**TASK DESCRIPTION**: Take the line containing "This screenshot has height=445, width=593." and every line after it to the end of the records, and copy them exactly, excluding pictures.

**DATA TO EXAMINE**:
#####

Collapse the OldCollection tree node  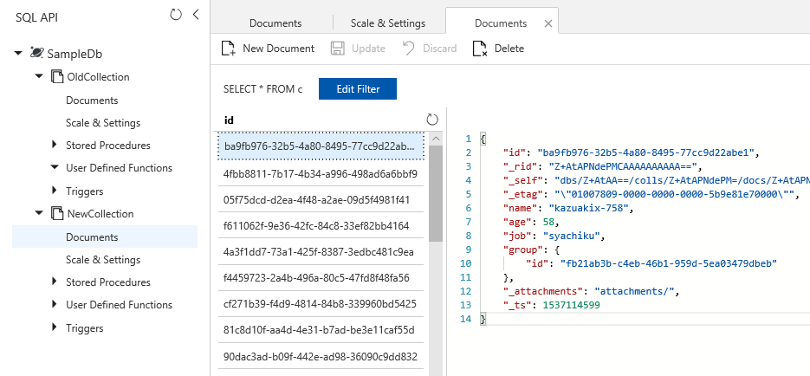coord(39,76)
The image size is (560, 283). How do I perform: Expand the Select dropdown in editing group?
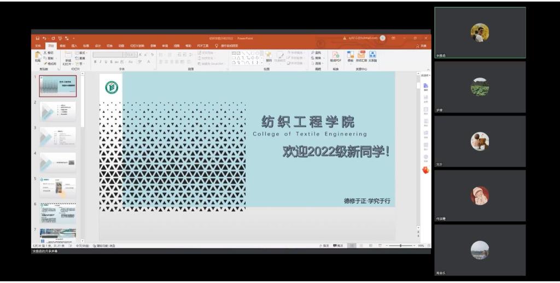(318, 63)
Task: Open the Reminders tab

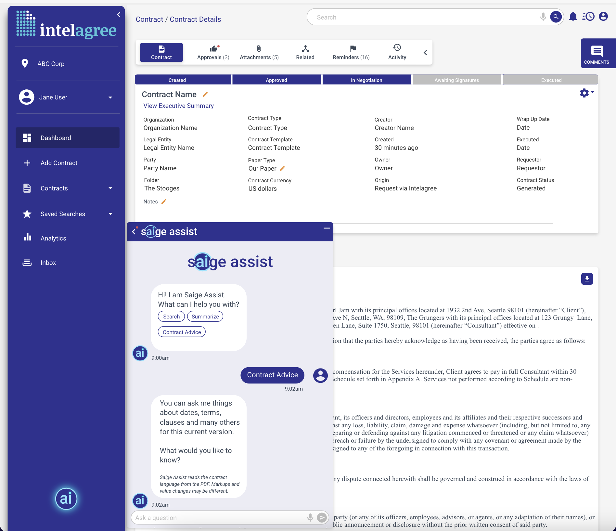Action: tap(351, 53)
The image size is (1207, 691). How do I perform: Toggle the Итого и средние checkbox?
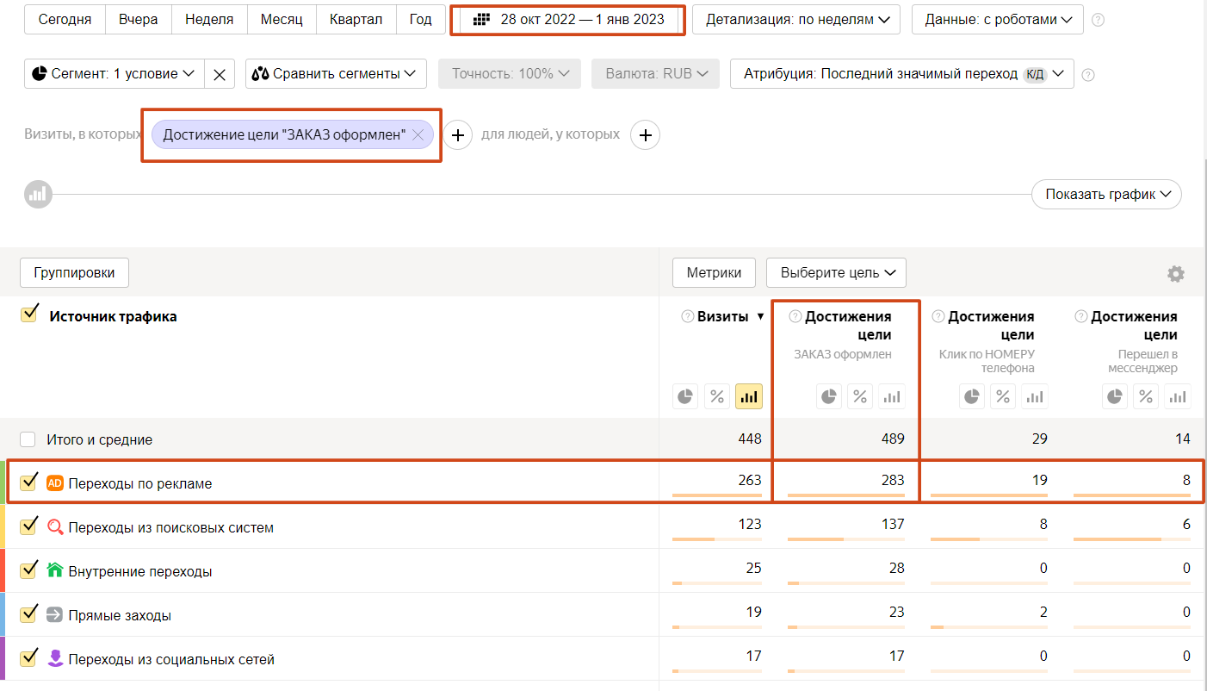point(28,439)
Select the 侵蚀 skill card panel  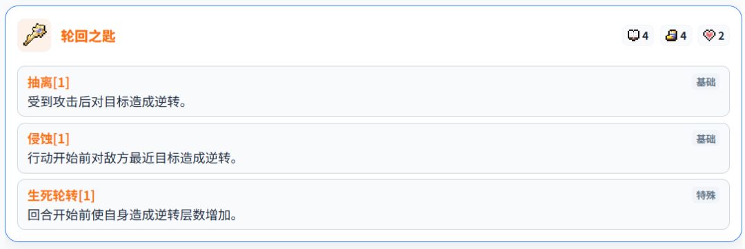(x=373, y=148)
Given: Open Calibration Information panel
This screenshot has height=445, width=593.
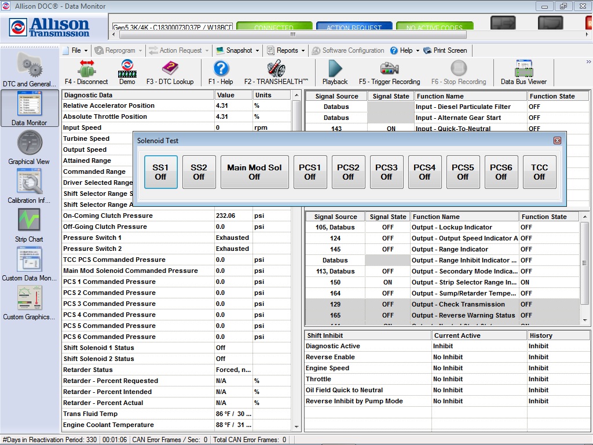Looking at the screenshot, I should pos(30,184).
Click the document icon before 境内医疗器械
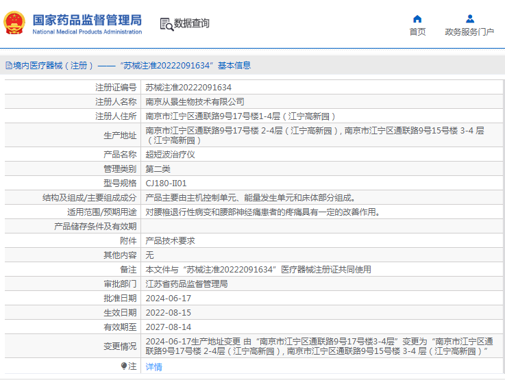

#####

**SOLUTION FOR THIS TASK**:
This screenshot has height=445, width=593.
Looking at the screenshot, I should pos(30,184).
Click the document icon before 境内医疗器械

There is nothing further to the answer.